Provided entries:
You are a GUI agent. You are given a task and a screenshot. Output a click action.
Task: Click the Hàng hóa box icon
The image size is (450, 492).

* * *

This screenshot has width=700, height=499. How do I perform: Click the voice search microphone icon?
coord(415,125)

Task: Of the entries above, transcribe exactly those lines that fall between the line containing "Task: Click the Hàng hóa box icon" and the line containing "The image size is (450, 492).", together with those two lines.

Response area:
Task: Click the Hàng hóa box icon
The image size is (450, 492).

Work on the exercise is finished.